虎は桔梗の観察眼に感心しながらも「そうか?」とはぐらかして、逆隣を歩いていた海音を指差すと、
「確かに最近馬鹿に磨きがかかって憐れには思ってるけど」
と毒を吐く。
当然、馬鹿にされた海音はその言葉に酷いだの傷ついただの騒ぎ立てるが、虎はその喚きを威圧感たっぷりの笑顔で「煩い」と制してしまう。
「ほら! やっぱり優しい!」
「! えぇ……。桔梗、目、見えてる? 俺、結構酷い扱いされてるぞ?」
「え? 海音君、酷い扱い好きでしょ?」
全然優しくされてない! と訴える海音に対して、桔梗は冗談でも茶化してるでもなく本気でそう思っていると分かる眼差しで尋ねてくる。あからさまに邪険に扱ってくる虎と『親友』をしているなんてマゾっ気がある証拠だよね? と。
桔梗のその曇りのない眼差しに海音は虎を見ると「お前のせいだぞ」と非難した。
「お前が親友を足蹴にするから、桔梗にSM趣味だと思われるんだぞ!」
「俺はSじゃないから大丈夫だろ」
「! 俺だってMじゃねーよ!」
自分は違うと無関係を決め込むも、関係大有りだと騒ぐ海音。年頃の女の子にこんな誤解を与えてしまうなんて『お兄ちゃん』失格だぁ! と嘆かれては煩くて仕方がなかった。
「はいはい。分かったからこんな往来で騒がないでくれよな、『お兄ちゃん』」
「そうよ。私達まで不審者扱いされちゃうじゃない」
「! 二人揃ってひでぇ!」
傷ついたと打ちひしがれる海音と、やり取りを楽しいと笑う桔梗。虎も馬鹿な親友と『妹』との戯れに声を出して笑っていた。

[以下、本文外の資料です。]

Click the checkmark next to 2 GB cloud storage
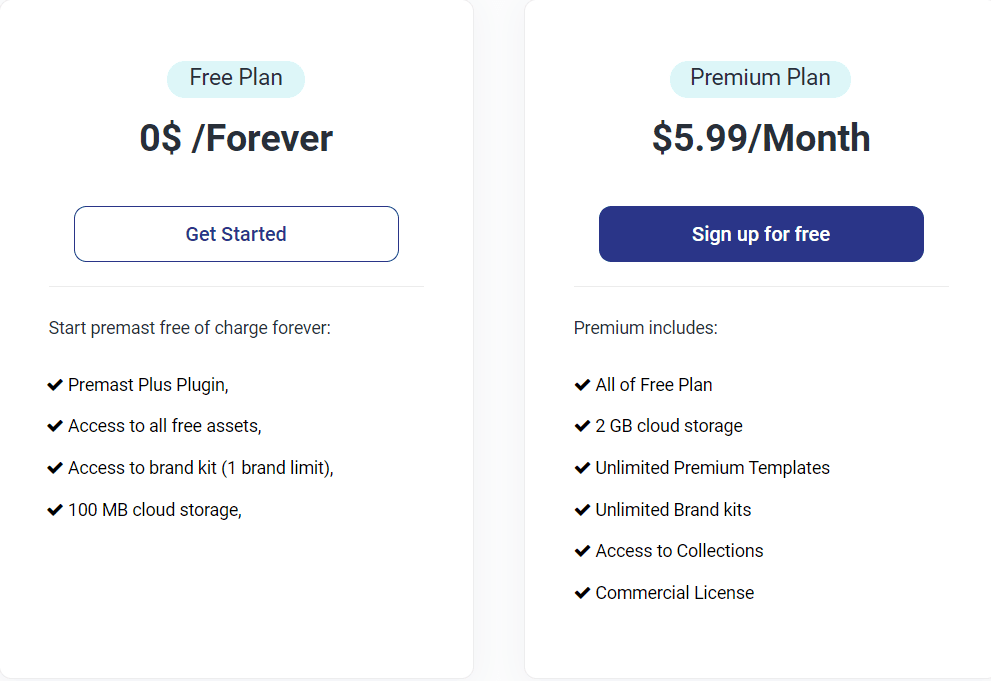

球技大会があったあの日、海音に内に秘めた想いを曝け出したせいか、虎は自分の態度が穏健になったと自覚していた。だが、それは微々たる変化で誰かに気づかれることはないだろうと思っていた。
それなのに桔梗はそれに気づき、何かあったのかと詮索してきた。それに虎が覚えるのは、わずかな焦りだ。
今はまだ誤魔化すことができているからいいものの、この先ずっと桔梗の目を欺き続けることができるとは正直思えなかった。一つ下の妹のような存在である桔梗。彼女の聡明さは誰よりも自分が一番良く知っていた。

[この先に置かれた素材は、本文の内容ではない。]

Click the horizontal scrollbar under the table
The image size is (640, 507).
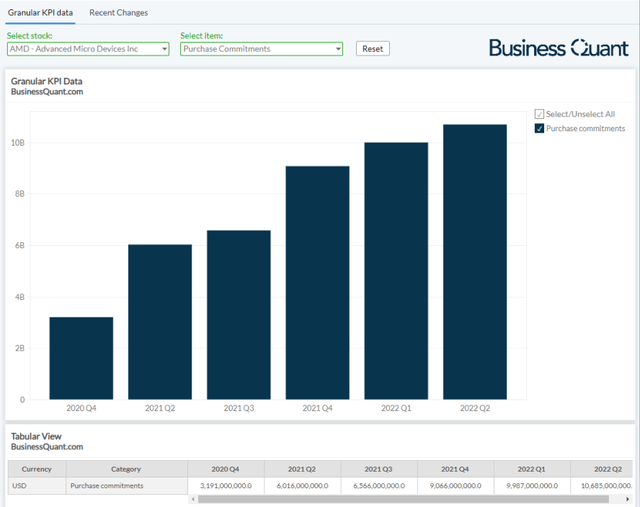(x=400, y=498)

(いずれバレるだろうけど、問題は『いつ』バレるか、だな)
できるなら、この想いを桔梗には知られたくない。『兄』のように慕う幼馴染みが自分の弟に色欲を抱いていると知れば、彼女はきっと自分を許さないだろうから。
激怒し、嫌悪し、最悪の場合、葵に全て話してしまうかもしれない。虎にとってそれは最も恐ろしい未来。自分の穢れた想いを知った葵から同じ感情を向けられ拒絶される未来を想像するだけで、目の前が真っ暗になりそうだ。
いずれ訪れるだろうXデーに備えて今から対策を考えておくべきだと虎が心に決めるのはそれからすぐのこと。
「虎、どうしたの? なにか変よ?」
「海音みたいに?」
「海音君よりはマシかな?」
「おい! お前ら!」
共に育った幼馴染みを侮るなかれ。虎は桔梗の勘のよさに内心ヒヤヒヤしてしまう。
「もう嫌だ! お前ら性格悪すぎるぞ!」
「そんなことないだろ。なぁ?」
「うん。普通だと思うけど?」
「全然『普通』じゃねーよ! 世の中の『普通』に謝れ!」
幼馴染みを弄って楽しむのは性悪の証拠だ! と喚く海音に桔梗は肩を竦ませて「海音君ってやっぱり面倒くさい」なんて言い放つ。当然、海音はその言葉にいっそう騒ぎ立てるのだが、もうすぐ初等部に辿り着くことを知らせてやれば途端におとなしくなった。
「ねぇ、何があったの?」
「芹那ちゃんから『次目立ったら待たずに帰る』って言われてるんだよ」
いつもは静かにしてとお願いしても静かにならなかった海音の豹変に驚く桔梗だが、虎の説明に納得。納得して、「海音君って超シスコンだもんね」と笑ってしまう桔梗。
だがしかし、海音より先に虎から「俺達も人のこと言えないだろ」なんて笑われたら、確かにそうかもと苦笑いになってしまうというものだ。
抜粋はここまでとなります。